Spotlight on education outcomes in Tamil Nadu, India

In March 2021, PEAB brought together 95 students to mark International Women’s Day by honouring the contribution of Savitri Bhai Phule, the first Indian woman teacher in colonial India, who started the first school for girl children and for other children from oppressed communities. Tutors and students discussed the teachings and life history of Savithri Bhai Phule and male tutors were asked to reflect on the contribution and leadership of women in Indian society. These discussions reflect PEAB’s engagement in the India-wide Dalit human rights movement.

By Susan Engel, Partnership Coordinator 

Globally, the pandemic has caused a massive disruption to education. School closures worldwide have impacted nearly 1.6 billion students, threatening to reverse decades of gains in education outcomes. Our local partners in Tamil Nadu, Mahalir Sakthi and PEAB, work primarily with Dalit and Adivasi communities and have seen how girls and historically marginalised communities are losing the most.
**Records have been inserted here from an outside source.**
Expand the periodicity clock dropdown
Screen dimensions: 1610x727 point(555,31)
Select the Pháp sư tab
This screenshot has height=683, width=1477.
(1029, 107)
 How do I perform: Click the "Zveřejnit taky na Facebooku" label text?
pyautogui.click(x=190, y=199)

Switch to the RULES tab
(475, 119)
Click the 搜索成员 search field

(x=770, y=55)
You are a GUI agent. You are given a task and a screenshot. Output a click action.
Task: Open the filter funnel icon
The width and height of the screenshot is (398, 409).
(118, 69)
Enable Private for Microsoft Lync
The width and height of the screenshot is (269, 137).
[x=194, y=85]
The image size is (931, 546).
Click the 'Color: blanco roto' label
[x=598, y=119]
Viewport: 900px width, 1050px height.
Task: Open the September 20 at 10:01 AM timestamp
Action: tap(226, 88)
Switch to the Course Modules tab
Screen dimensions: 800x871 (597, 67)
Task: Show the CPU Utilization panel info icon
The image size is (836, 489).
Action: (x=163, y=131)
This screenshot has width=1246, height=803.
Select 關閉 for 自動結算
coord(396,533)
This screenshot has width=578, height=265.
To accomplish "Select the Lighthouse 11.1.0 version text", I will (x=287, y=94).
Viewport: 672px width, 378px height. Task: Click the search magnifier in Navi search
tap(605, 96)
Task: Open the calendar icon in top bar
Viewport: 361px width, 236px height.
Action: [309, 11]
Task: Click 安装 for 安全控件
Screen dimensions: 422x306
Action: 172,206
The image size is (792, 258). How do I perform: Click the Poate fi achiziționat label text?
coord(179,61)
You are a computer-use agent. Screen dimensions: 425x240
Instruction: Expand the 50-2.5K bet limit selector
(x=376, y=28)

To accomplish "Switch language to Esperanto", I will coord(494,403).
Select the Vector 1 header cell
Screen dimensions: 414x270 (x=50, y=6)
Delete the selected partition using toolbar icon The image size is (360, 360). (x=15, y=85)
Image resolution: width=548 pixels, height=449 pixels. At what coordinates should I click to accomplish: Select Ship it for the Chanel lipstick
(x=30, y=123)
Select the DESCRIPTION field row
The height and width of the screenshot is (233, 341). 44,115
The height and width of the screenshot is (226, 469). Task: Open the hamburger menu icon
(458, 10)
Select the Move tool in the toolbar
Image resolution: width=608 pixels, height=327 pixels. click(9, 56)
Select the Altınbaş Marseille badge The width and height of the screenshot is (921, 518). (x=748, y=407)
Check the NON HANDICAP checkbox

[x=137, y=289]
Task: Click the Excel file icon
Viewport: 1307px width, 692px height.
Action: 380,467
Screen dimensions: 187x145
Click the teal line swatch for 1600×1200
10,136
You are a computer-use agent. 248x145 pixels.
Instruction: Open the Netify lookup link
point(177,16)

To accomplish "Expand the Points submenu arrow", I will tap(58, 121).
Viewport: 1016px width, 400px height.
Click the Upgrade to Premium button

With in-person schooling closed for much of the past 18 months our partners report that many of their students, often the first in their families to stay in school beyond primary level, are at risk of dropping out of school. They are turning to work in the informal sector to make up for lost family income.  

During the extended lockdowns, our community partners have been at the forefront of keeping their students – and through outreach, their families – engaged in learning and committed to staying in school. Mahalir Sakthi and PEAB have supported 220 students from year 4 – 12 through a network of 20 tuition centres and education programs in the slum areas of Madurai and rural villages surrounding Maduranthakam. While face to face learning was suspended, the Government of Tamil Nadu telecast educational programs. Follow up by PEAB tutors was vital to learning. Our partners shifted programs online and tutors conducted surveys to ascertain which students had smart phones – the majority did not, nor did they have computers in the home. Tutors relied heavily on WhatsApp to stay in contact and share study resources. They reached out individually to students and their families through home visits and phone calls. 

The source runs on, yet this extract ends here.